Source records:
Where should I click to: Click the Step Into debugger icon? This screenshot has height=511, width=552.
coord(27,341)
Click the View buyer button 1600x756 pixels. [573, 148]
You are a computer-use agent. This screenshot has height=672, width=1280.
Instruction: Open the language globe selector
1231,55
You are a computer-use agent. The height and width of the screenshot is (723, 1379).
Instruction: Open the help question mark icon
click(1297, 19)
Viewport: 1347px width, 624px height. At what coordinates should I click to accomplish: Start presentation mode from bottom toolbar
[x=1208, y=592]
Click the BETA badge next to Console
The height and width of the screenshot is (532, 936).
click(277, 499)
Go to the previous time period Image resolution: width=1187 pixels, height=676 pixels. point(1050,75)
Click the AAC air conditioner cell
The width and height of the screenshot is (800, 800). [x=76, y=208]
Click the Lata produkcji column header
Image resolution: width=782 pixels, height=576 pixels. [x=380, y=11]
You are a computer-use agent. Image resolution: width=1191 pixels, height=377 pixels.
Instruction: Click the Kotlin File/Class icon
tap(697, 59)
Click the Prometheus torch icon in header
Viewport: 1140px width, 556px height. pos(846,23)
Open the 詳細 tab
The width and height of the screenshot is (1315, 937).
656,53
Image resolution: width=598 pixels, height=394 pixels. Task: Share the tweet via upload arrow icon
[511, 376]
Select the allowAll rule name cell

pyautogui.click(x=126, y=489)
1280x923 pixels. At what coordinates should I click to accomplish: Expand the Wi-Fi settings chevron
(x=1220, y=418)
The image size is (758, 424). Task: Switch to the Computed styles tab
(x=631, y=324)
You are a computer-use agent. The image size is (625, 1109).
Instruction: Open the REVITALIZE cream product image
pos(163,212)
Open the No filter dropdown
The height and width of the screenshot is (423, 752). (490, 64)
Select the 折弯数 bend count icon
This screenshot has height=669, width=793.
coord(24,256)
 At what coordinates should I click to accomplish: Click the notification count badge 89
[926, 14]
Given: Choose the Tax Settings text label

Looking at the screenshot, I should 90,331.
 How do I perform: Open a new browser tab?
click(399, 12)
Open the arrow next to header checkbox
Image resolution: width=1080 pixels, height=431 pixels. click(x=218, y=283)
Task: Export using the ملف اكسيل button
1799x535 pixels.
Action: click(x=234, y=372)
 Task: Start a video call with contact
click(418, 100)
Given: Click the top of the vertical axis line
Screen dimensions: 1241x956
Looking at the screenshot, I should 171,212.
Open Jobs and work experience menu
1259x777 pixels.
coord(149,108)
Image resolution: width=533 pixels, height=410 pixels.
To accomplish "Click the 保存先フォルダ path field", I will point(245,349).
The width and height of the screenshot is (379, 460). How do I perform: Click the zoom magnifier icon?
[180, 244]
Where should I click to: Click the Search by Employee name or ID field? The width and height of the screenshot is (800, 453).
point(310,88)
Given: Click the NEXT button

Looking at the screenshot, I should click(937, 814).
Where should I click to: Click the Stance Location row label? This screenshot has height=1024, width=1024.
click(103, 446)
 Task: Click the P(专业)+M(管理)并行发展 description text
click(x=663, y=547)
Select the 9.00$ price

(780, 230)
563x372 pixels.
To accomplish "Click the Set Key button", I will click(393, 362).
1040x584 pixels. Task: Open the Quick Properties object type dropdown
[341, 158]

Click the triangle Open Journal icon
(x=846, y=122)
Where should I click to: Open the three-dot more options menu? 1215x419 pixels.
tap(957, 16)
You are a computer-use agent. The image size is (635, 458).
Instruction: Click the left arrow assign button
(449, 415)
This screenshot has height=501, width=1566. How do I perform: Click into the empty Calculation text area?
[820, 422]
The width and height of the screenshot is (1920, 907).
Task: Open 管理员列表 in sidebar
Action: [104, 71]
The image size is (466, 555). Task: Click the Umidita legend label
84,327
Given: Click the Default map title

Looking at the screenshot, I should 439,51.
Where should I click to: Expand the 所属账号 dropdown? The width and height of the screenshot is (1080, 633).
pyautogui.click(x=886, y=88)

What this task involves: Where a line in the entries holds "will", copy that line.

Answer below:
To accomplish "Click the 保存先フォルダ path field", I will point(245,349).
To accomplish "Click the Set Key button", I will click(393, 362).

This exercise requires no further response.